The Eiffel Tower in Paris (AP Photo)
The Eiffel Tower in Paris (AP Photo)
The Eiffel Tower in Paris (AP Photo)

ELAINE GANLEY, Associated Press

PARIS (AP) — Criminal networks are busier than ever faking, forging and doctoring travel documents, identity papers, drivers’ licenses and social security cards, authorities say.

Experts in document and identity fraud from Europe, the U.S., Canada and other countries were holding a closed-door meeting Thursday in Paris to share expertise and find ways to best use improving technology to crack the networks of increasingly sophisticated fraudsters.

Agents from Europol and Frontex, Europe’s police and border patrol agencies, and representatives of high-tech companies were among the 180 police, immigration specialists and other experts at the daylong meeting.

Document and identity paper fraud fuels the movement of migrants across borders and spawns social welfare scams. It also leaves migrants vulnerable to traffickers and crime groups for years.

“Document fraud is an extraordinary vector that gives access to all aspects of crime,” said Jean-Michel Brevet of the French Border Police’s Documents Fraud Office.

Almost half of the 226 networks of illegal immigration dismantled in France last year centered on fake documents, he said.

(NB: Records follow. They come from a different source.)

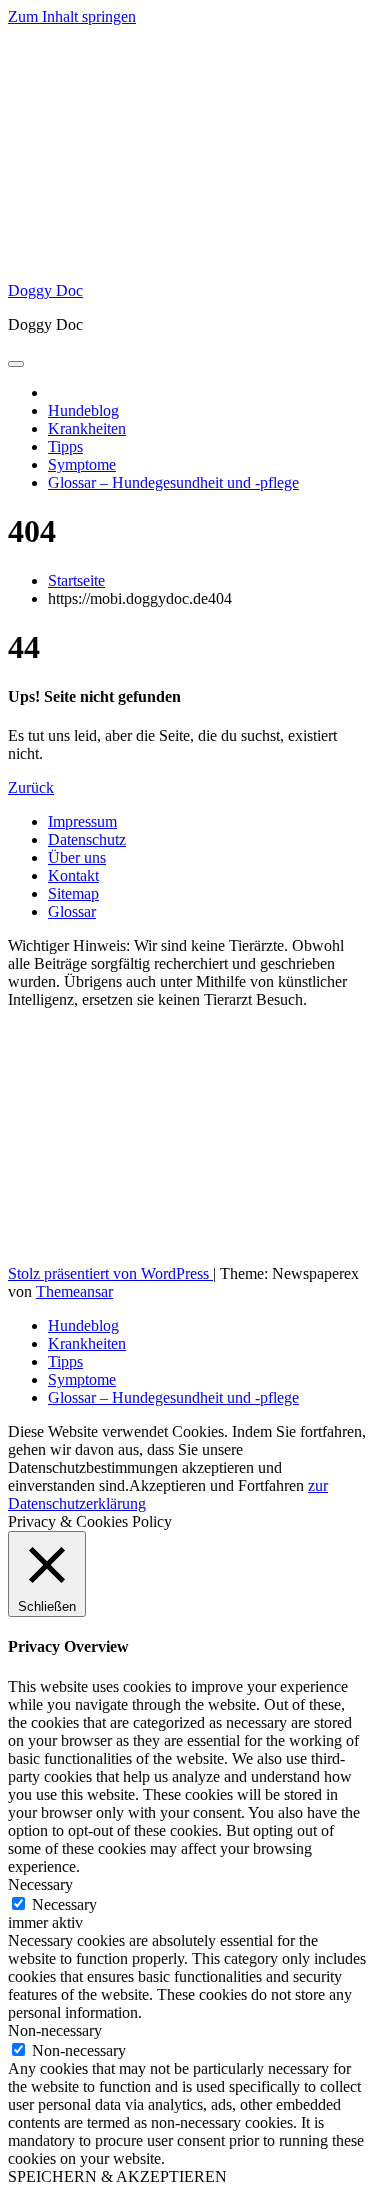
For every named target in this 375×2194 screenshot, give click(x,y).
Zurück (31, 787)
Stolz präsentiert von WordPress (110, 1273)
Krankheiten (87, 428)
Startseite (76, 580)
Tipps (65, 446)
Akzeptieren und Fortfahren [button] (216, 1485)
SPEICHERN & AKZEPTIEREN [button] (117, 2176)
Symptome (82, 464)
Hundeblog (83, 410)
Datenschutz (87, 839)
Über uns (77, 857)
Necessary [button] (40, 1884)
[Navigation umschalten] (16, 364)
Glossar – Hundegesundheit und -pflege (173, 482)
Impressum (82, 821)
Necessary (64, 1904)
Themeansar (74, 1291)
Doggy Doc (45, 290)
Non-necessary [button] (55, 2030)
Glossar (72, 911)
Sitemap (73, 893)
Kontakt (73, 875)
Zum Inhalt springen (72, 16)
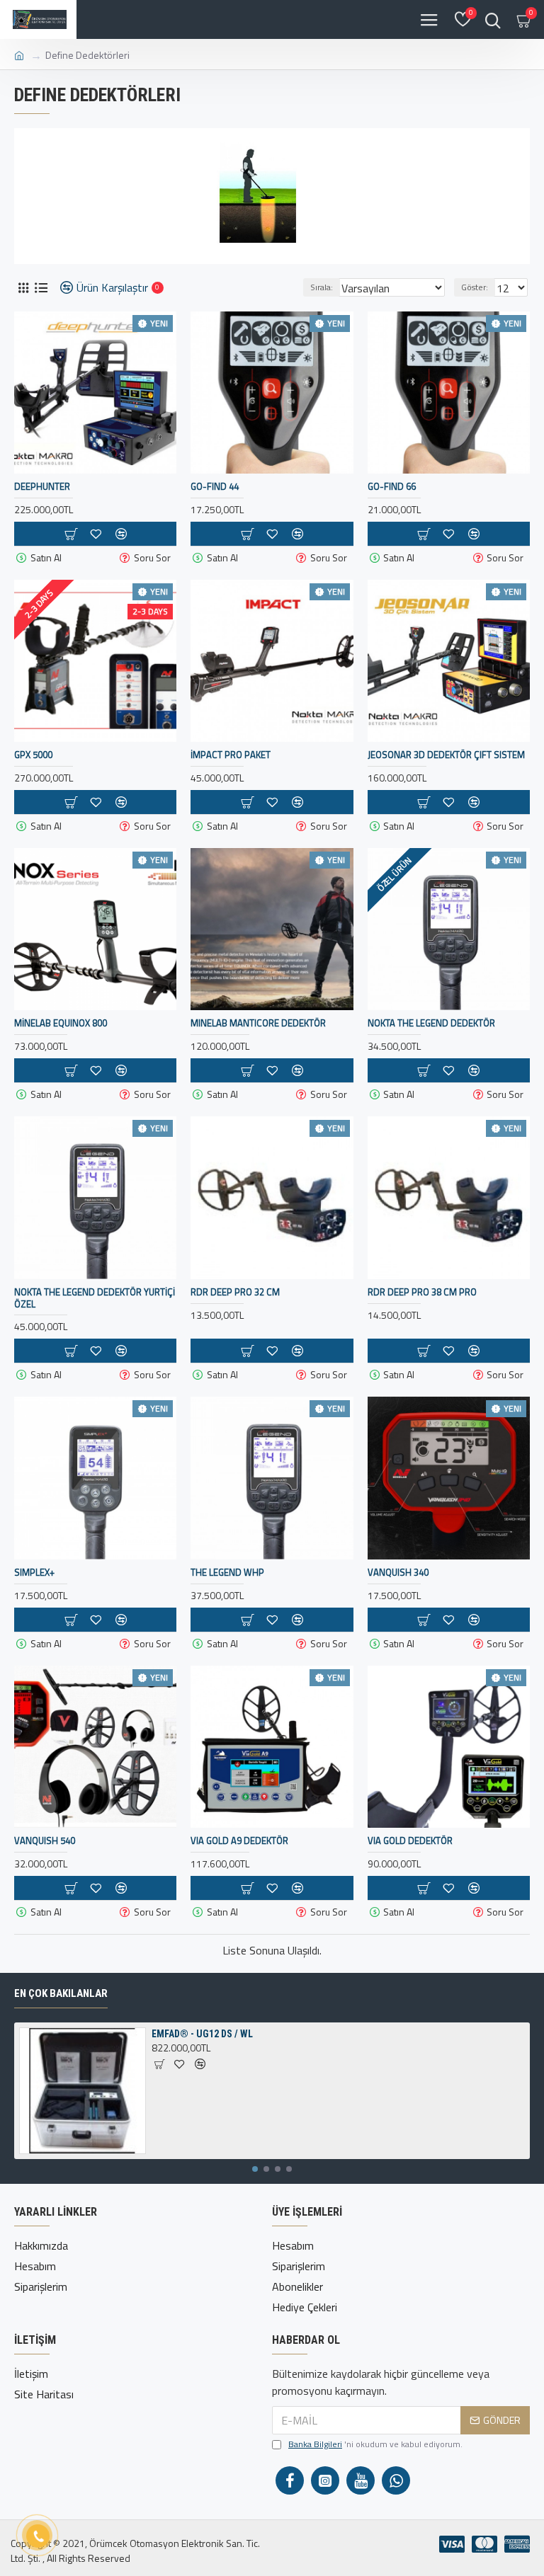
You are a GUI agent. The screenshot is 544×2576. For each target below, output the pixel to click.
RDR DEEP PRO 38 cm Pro (422, 1292)
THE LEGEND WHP (227, 1573)
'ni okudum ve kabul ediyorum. (375, 2444)
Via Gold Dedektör (410, 1841)
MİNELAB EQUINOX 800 (60, 1023)
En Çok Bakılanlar (61, 1993)
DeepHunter (42, 487)
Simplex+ (34, 1573)
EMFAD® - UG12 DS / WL (202, 2033)
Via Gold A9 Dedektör (239, 1841)
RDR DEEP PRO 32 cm (235, 1292)
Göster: (474, 287)
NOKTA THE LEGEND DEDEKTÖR (431, 1023)
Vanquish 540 (44, 1841)
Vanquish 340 (398, 1573)
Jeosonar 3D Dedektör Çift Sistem (446, 755)
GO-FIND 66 (392, 487)
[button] (255, 2169)
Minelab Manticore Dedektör (258, 1023)
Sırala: (321, 287)
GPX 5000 (33, 755)
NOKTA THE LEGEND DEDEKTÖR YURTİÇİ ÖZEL (94, 1298)
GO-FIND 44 (215, 487)
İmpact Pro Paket (231, 755)
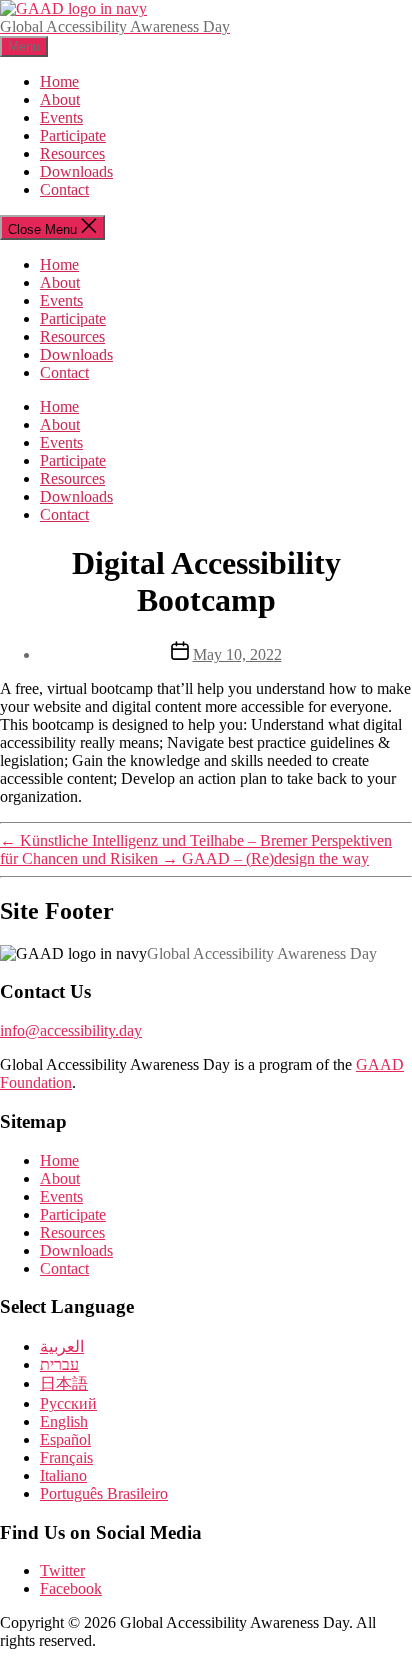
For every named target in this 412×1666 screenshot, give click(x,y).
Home (59, 81)
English (64, 1421)
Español (65, 1439)
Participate (73, 135)
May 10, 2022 (237, 654)
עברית (59, 1364)
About (60, 99)
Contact (64, 189)
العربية (62, 1346)
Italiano (63, 1475)
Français (66, 1457)
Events (61, 117)
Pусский (68, 1403)
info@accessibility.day (71, 1030)
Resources (72, 153)
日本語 (64, 1383)
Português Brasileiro (104, 1493)
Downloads (76, 171)
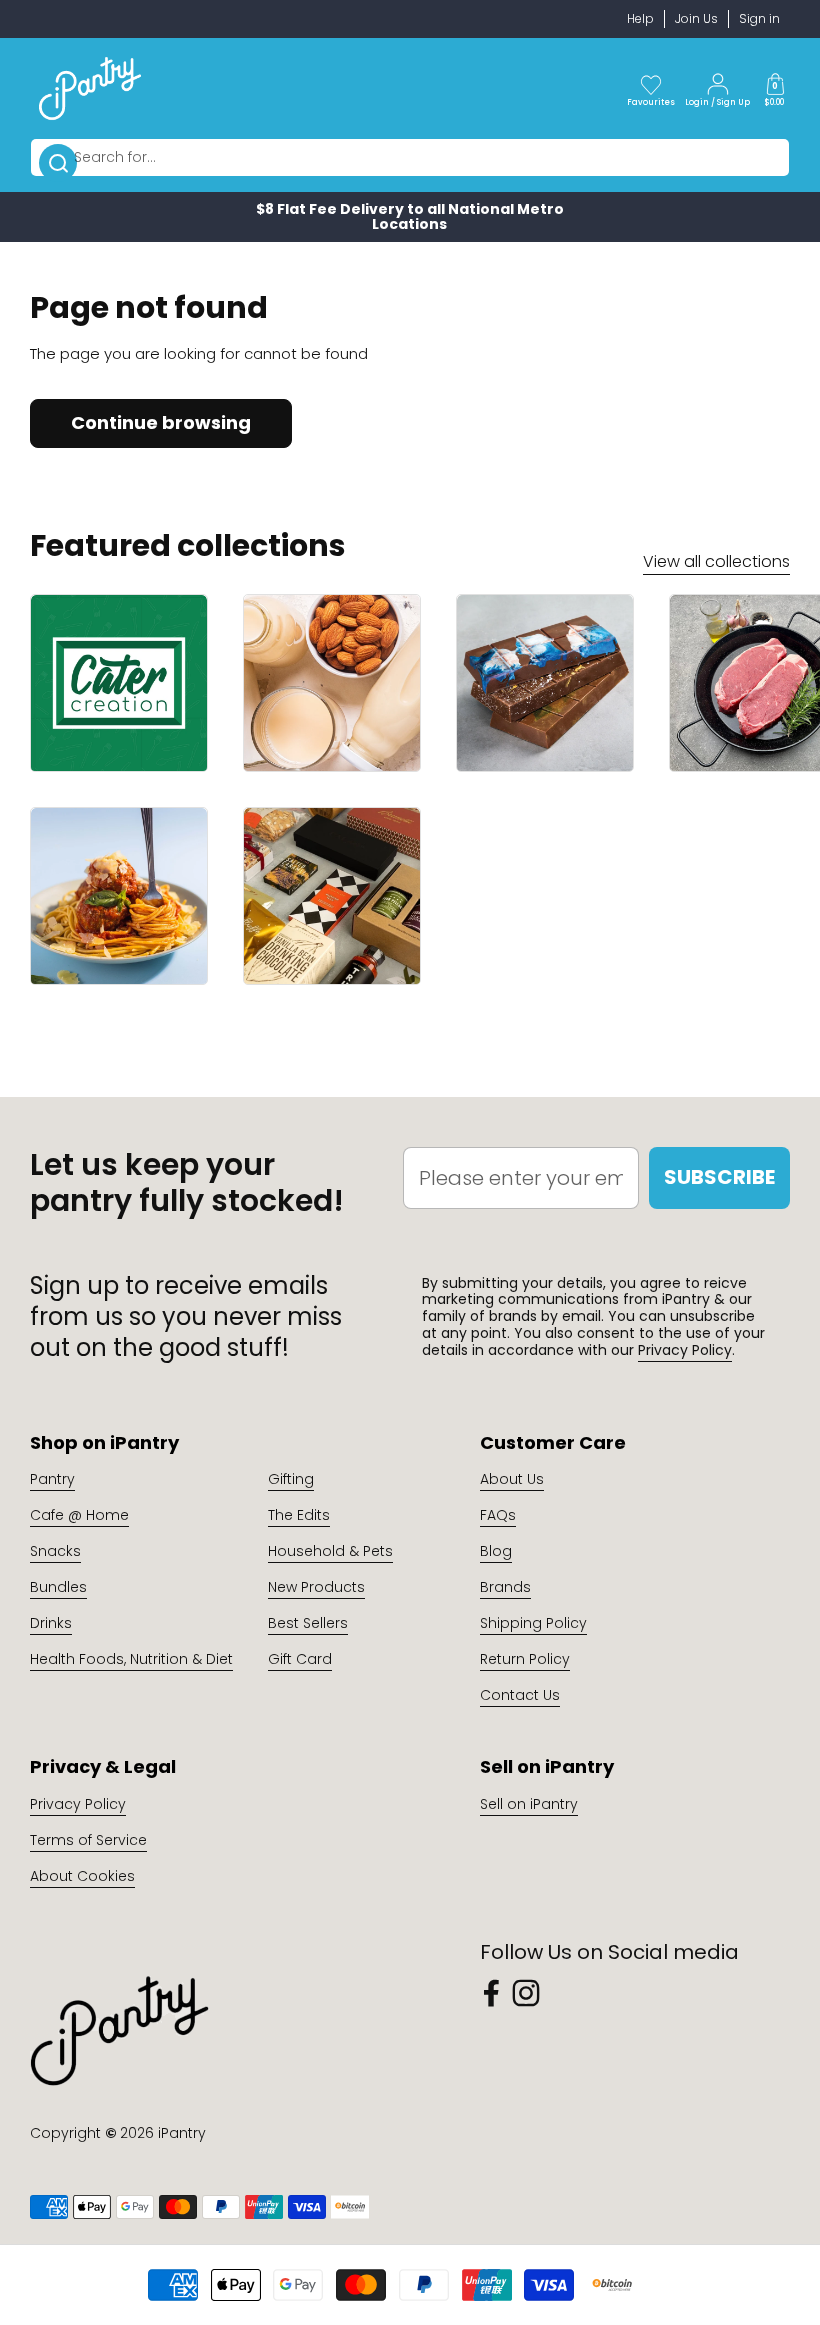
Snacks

In a case cracked last year by French police, an Iraqi-Kurdish network sent people from Mosul, Iraq — a city recently taken over by Islamic State extremists — to Istanbul, then Sao Paulo, Brazil, then to the Brazilian town of Belem and on to Cayenne in French Guiana.

“From there, they had the possibility of going either to Orly (an airport outside Paris) or to Frankfurt,” Brevet said, adding that migrants had to pay $10,000 for the false documents and $5,000 more for the trip.

Technological improvements to make documents harder to tamper with have proven to be a double-edged sword, according to false documents police expert Laurent Gauthier. Technology also “facilitates the work of fraudsters” who can, for example, easily procure high-resolution inkjet printers that make it “much more difficult to detect false documents with a quick look.”

“It’s always a race against time,” Gauthier said.